### Work item
Every line of the entries that holds the word "computer" is to be copied.

### Supplied data
>>>

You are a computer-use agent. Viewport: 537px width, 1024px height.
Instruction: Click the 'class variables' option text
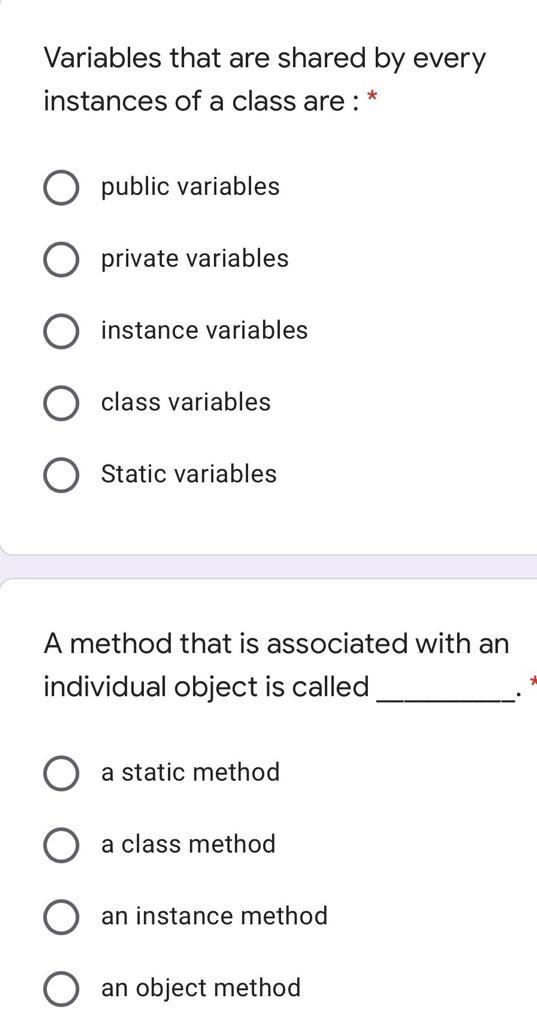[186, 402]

<<<
>>>

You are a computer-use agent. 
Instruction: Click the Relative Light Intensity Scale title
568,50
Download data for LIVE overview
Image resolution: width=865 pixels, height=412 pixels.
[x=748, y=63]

<<<

### Solution to this task
You are a computer-use agent. Viewport: 537px width, 1024px height.
You are a computer-use agent. 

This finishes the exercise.